TO DO:
#1 In the e-mail marketing text, which two kinds of incentive are named as particularly common?
#2 Continue the e-mail marketing text from the point where it stops.

E-mail Marketing: Part Two
In part one of this blog, we discussed some of the main factors in any e-mail marketing campaign. Now in part two, we will discuss some of the ways to maximise performance and return from e-mail marketing; building your database and targeting specific results.
Building your database:
Producing effective e-mail marketing campaigns is only part of the equation. Without a rich database of customers to send the campaigns to, it’s a waste of good work. Here are some tips on building your database.
- Offer Incentives: Perhaps one of the most common ways of gaining new subscribers to your service is to offer incentives. Incentives can come in many forms. Particularly common among them are competitions and once off discounts. Offering incentives provides an obvious benefit for the subscriber, however it is important that through the e-mails themselves, you continue to provide them benefit, or they will simply opt out of your e-mail service.
- Easier is better: Make signing up to your e-mail list as easy as possible for customers. While it may be tempting to want to collect as much data as possible at this stage, all you really need is their e-mail address and name. Customers may be more reluctant to share their home address and telephone number, and these pieces of information usually don’t provide much greater insight. Gain more data on your recipients as you track their click through behaviour across e-mail marketing campaigns. The more data you request at the initial sign up stage, the more potential sign ups you will lose to disinterest.

RECORDS SHOWN:
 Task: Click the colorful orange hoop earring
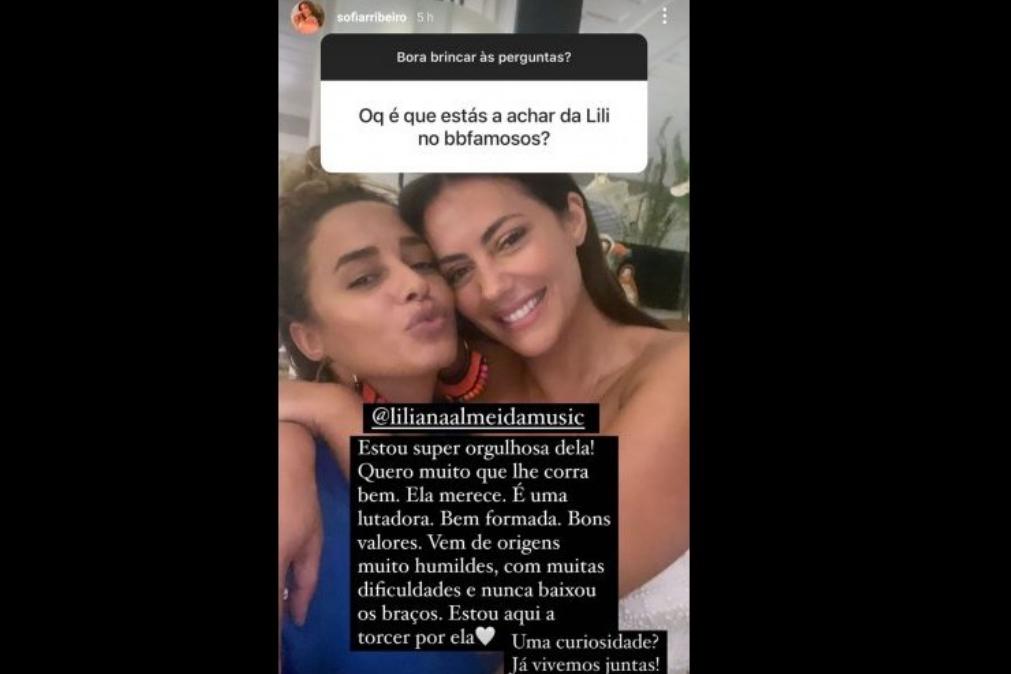[464, 376]
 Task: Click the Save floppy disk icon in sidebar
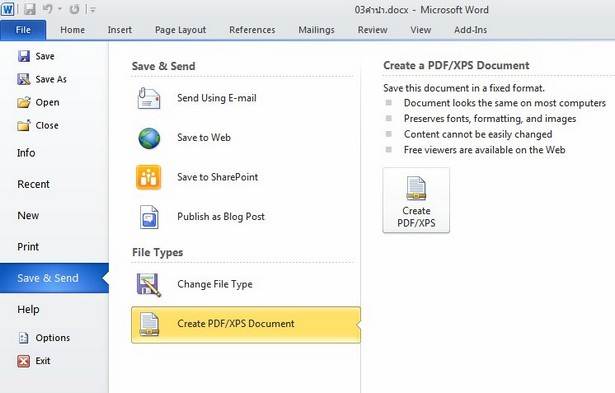pyautogui.click(x=24, y=56)
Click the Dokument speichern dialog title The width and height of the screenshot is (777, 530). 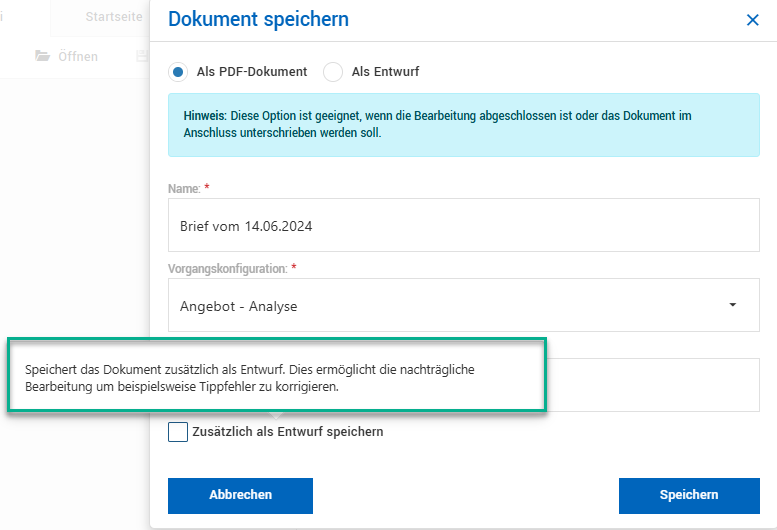click(258, 19)
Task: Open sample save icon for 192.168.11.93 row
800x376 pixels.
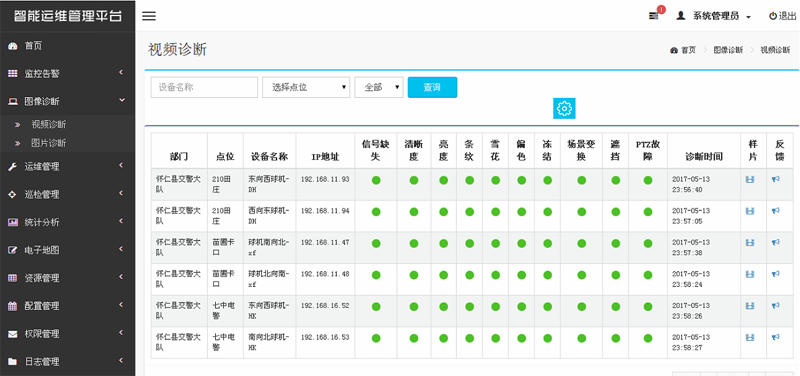Action: tap(749, 180)
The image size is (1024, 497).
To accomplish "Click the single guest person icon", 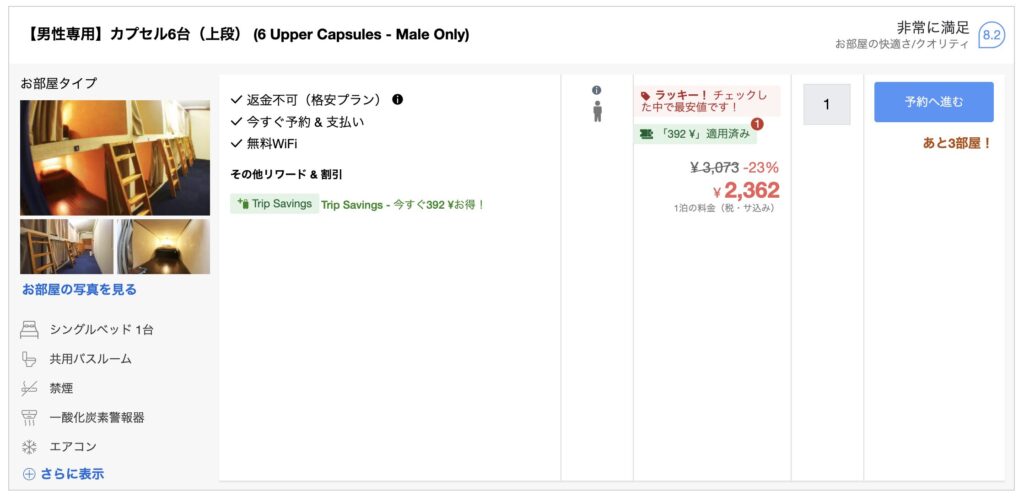I will (x=597, y=110).
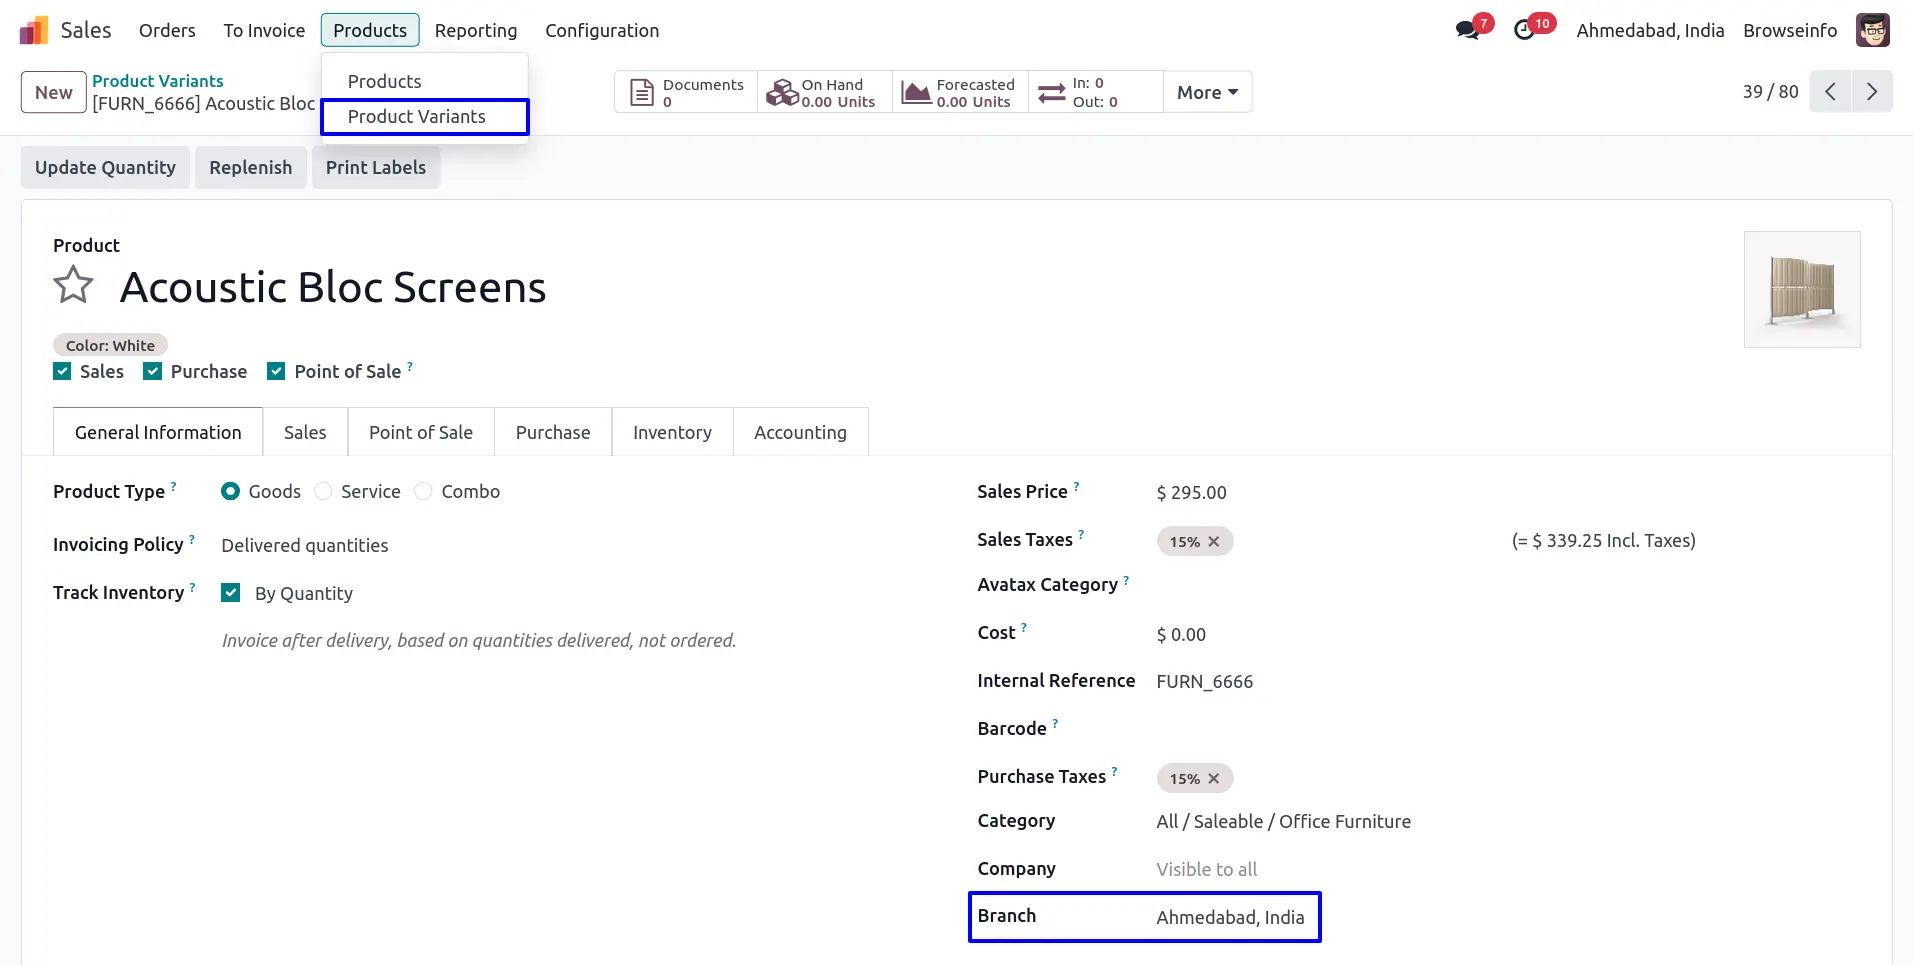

ANSWERS PROVIDED:
#1 Competitions and once off discounts.

#2
- Use your current contacts: One of the best methods you can have of promoting your message to others is a brand or product advocate. People are more likely to listen to and open e-mails from friends they know and trust than from companies. This is part of the reason for the success of viral and social media campaigns. By forwarding your e-mail, your current contacts are saying to their friends and colleagues “this is great information from a company I trust”. For this reason, be sure to include at least a “Forward to a Friend” option at the bottom of your e-mails Sage’s E-marketing for ACT! Automatically includes this for ALL e-mails in fact). If you’re already providing content rich information in the e-mails, people will be more likely to forward the e-mails to the people for whom they would be most relevant.
- Get the word out there: Make sure everyone is aware that you provide an e-mail marketing subscription. Along with the above idea that easier is better, include a link to sign up to the service on every page (your website page template could include a link to the service), forms can be uploaded to your social media pages. Even your business card can be an easy way to let others know how to sign up to your service, by simple providing a short sign URL on the back of your card.
- Make it worthwhile for your readers: Much as we all like to believe that everyone is as interested as we are in the company that we work for, very often people are apathetic at best about even the companies that they have subscribed to the mailing service of. It’s standard practice to make it simple for recipients to opt out of an e-mail service, but making the experience of being a receiver, and opening and reading what you have to say. This is more than simply offering competitions (though certainly as discussed above, this is one method of encouraging continued subscription) and includes making it a positive experience for the recipient to open and read the e-mail, through interesting and engaging content.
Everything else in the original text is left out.